Exercise tasks:
**A.** In the passage on Fortezza station, rewrite the part that opens with the words "This expansion was" and closes with "to serve passengers.", swapping "apartment buildings" for "residential blocks".
**B.** According to the passage on Fortezza station, which architect designed the additional residences on the current national highway 12?
**C.** Go on with the passage on Fortezza station from its last sentence.

Excerpt below:

The administrative and technical buildings were also enlarged: a building was built to the south of the station building to house the station signal box. The goods shed was demolished and rebuilt as a larger shed further south, while a coal depot and other buildings were added to the north of the water tanks for the use of railway staff and coal miners. A locomotive depot and staff toilets were built to the north. Finally, two other signal boxes, a workshop and a store for fire-fighting materials were added on the north side of the station area.

This expansion was accompanied by an increase in the station staff, making it necessary to build three three-storey apartment buildings. The Reifer hotel was also built to serve passengers.

After the First World War, which was followed by the annexation of South Tyrol by Italy, the Fortezza station also became a customs post; in 1924 the station was expanded with new parking tracks, loading ramps, freight depots and a new brick shed for locomotives. To enable these works, it was necessary to excavate part of the rocky slope on the west side of the site and work was carried out to adapt various other pieces of infrastructure. The influx of railway workers, customs workers and transport businesses (for whom the architect Angiolo Mazzoni designed additional residences, located on the current national highway 12) led to an increase in the population of Fortezza, which became an autonomous municipality in 1940. An air raid hit the station on 20 April 1945, seriously damaging the customs warehouse and the locomotive shed.

End of Excerpt.
Given data below:

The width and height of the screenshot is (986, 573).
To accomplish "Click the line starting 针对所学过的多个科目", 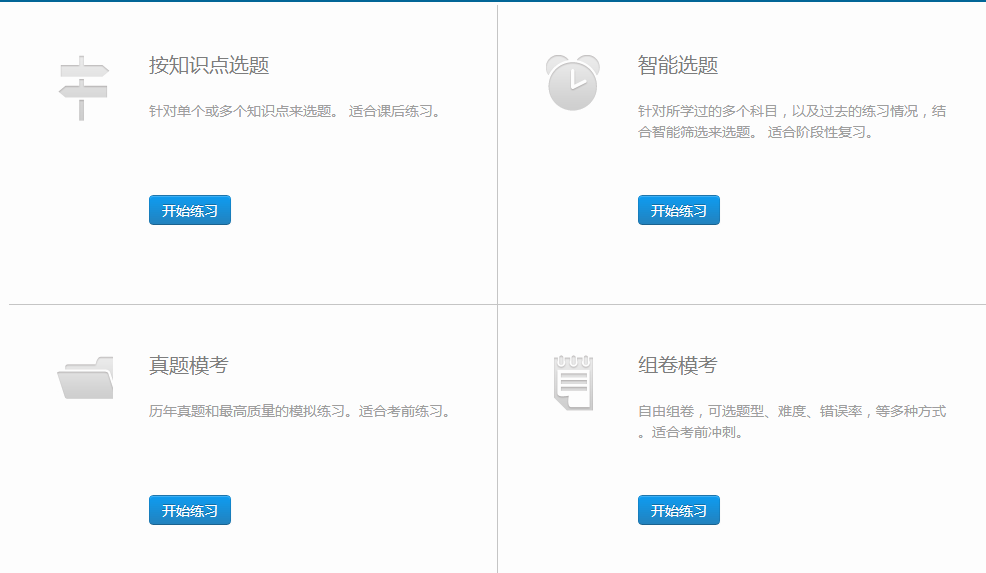I will [x=791, y=111].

End of Given data.

Results for each task:
**A.**
This expansion was accompanied by an increase in the station staff, making it necessary to build three three-storey residential blocks. The Reifer hotel was also built to serve passengers.

**B.** Angiolo Mazzoni

**C.**
In the 1950s, four marshalling yards were added and the water tanks and the coal depot, now unused, were demolished: the space left free allowed for an expansion of the customs facilities. These were closed at the end of the twentieth century with the introduction of free movement of people and goods within the borders of the European Union. This, combined with the reduction in freight traffic volumes, left vast areas of the station area unused.

The station is to undergo further works and infrastructural upgrades in preparation for the construction of the southern outlet of the Brenner Base Tunnel.

== Buildings and infrastructure ==
The timber station building built in 1871 has kept its original structure almost unchanged (except for the interiors, which have been heavily remodeled, and some external additions). This makes it unique, both on the Brenner Railway and the Puster Valley Railway. Inside it houses the ticket office and the office of the station master, one of whom is always on duty, and a bar-restaurant.

The goods yard, the signal boxes that are located in the station area and the residences for railway workers also retain their original appearance. The locomotive shed, damaged in air raids during the Second World War, was rebuilt and restored to its original appearance after the war.

The building complex also consists of a building used as an administrative centre, goods warehouse and customs house, built in the 1950s next to the northern section of the station building. The station master's building, adjacent to the south end of the station building, and a locomotive workshop, on the other hand, date to 1985. In the 1960s some covered loading ramps were built, together with more warehouses and workshops.

The buildings that originally housed the customs and administration offices located between the station building and the north signal box are unused, as are much of the infrastructure dedicated to freight traffic (which has been dismantled over time) and the former staff dormitory. The staff apartments were sold and converted into private homes.

In 1875, 88 people were employed in this station distributed in different sectors including engine servicing, maintenance, postal operations and catering.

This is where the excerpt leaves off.